▶ **DO THIS**
Copy out the lines from the one containing "Features (247, 945)" through the end of the rows, inclusive, reproducing each without change.

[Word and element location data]
::::

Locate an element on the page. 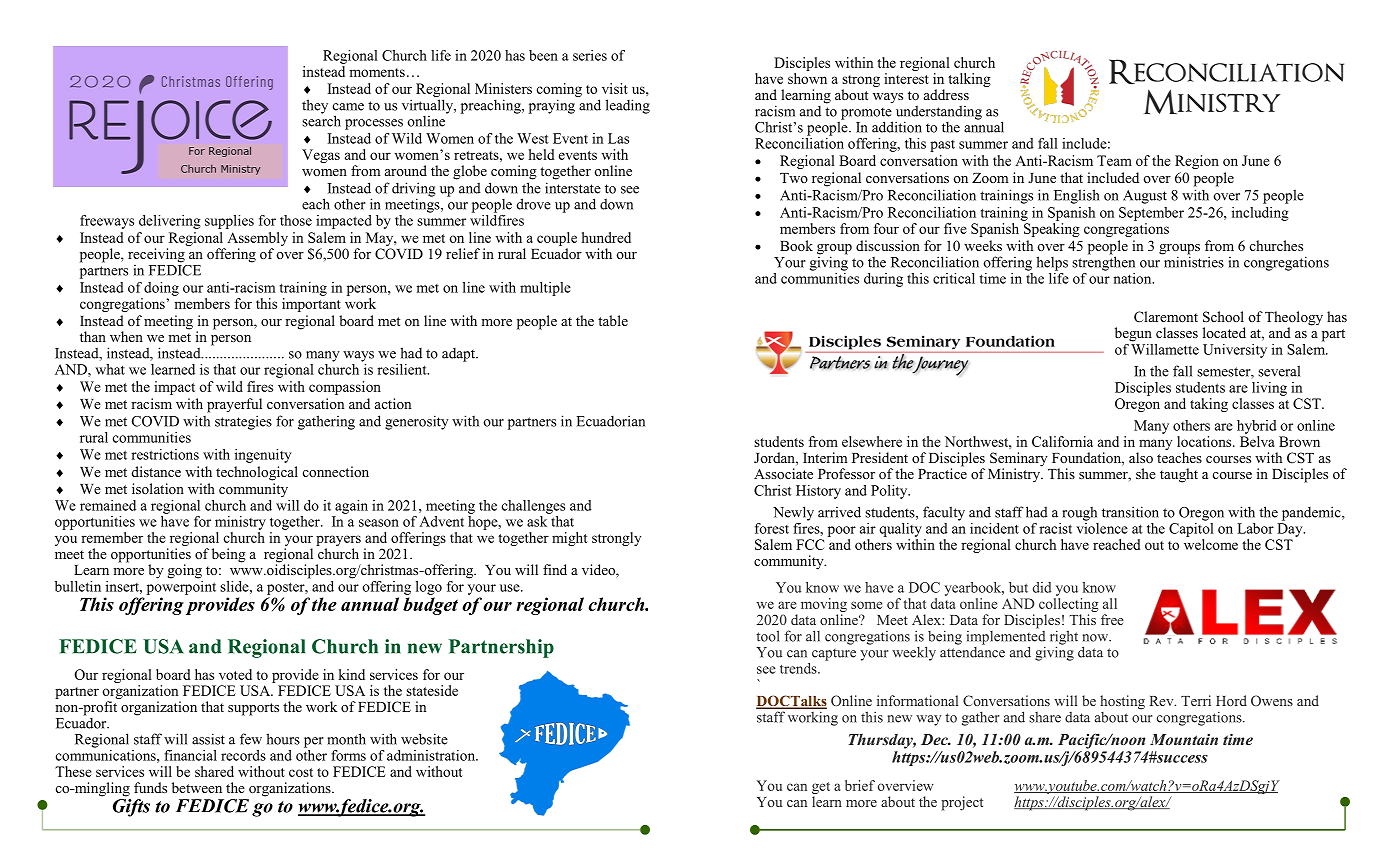  visit is located at coordinates (615, 88).
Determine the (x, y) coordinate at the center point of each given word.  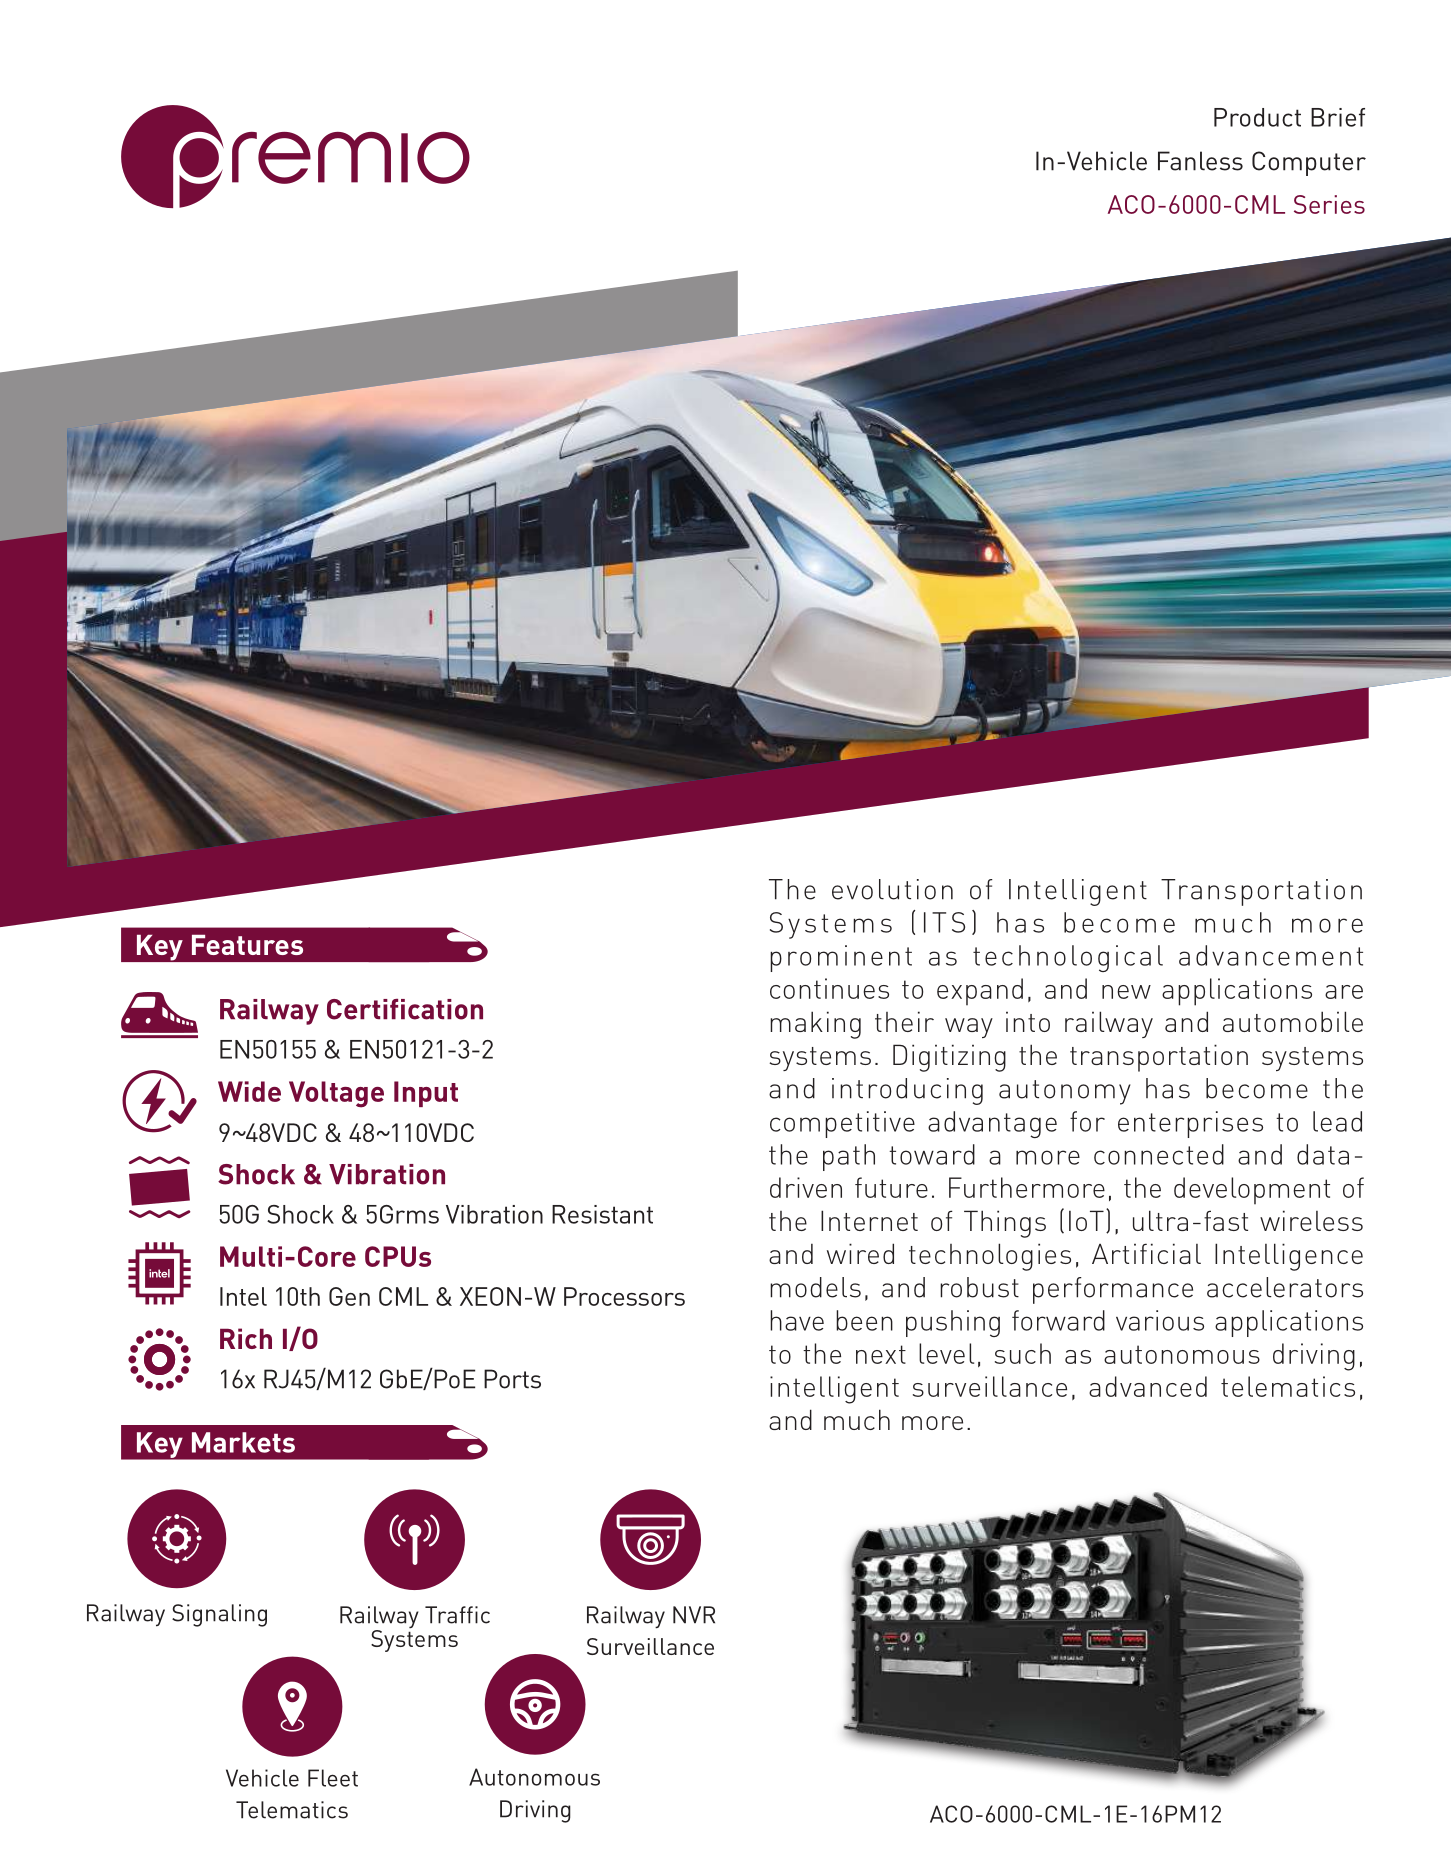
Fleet (333, 1778)
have (797, 1320)
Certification (405, 1009)
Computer (1309, 163)
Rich (246, 1338)
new (1126, 992)
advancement (1271, 955)
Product (1257, 117)
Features (247, 945)
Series (1329, 204)
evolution (892, 889)
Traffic (457, 1615)
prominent (841, 958)
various (1160, 1320)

::::

▶ **REPLY**
Features (247, 945)
Series (1329, 204)
evolution (892, 889)
Traffic (457, 1615)
prominent (841, 958)
various (1160, 1320)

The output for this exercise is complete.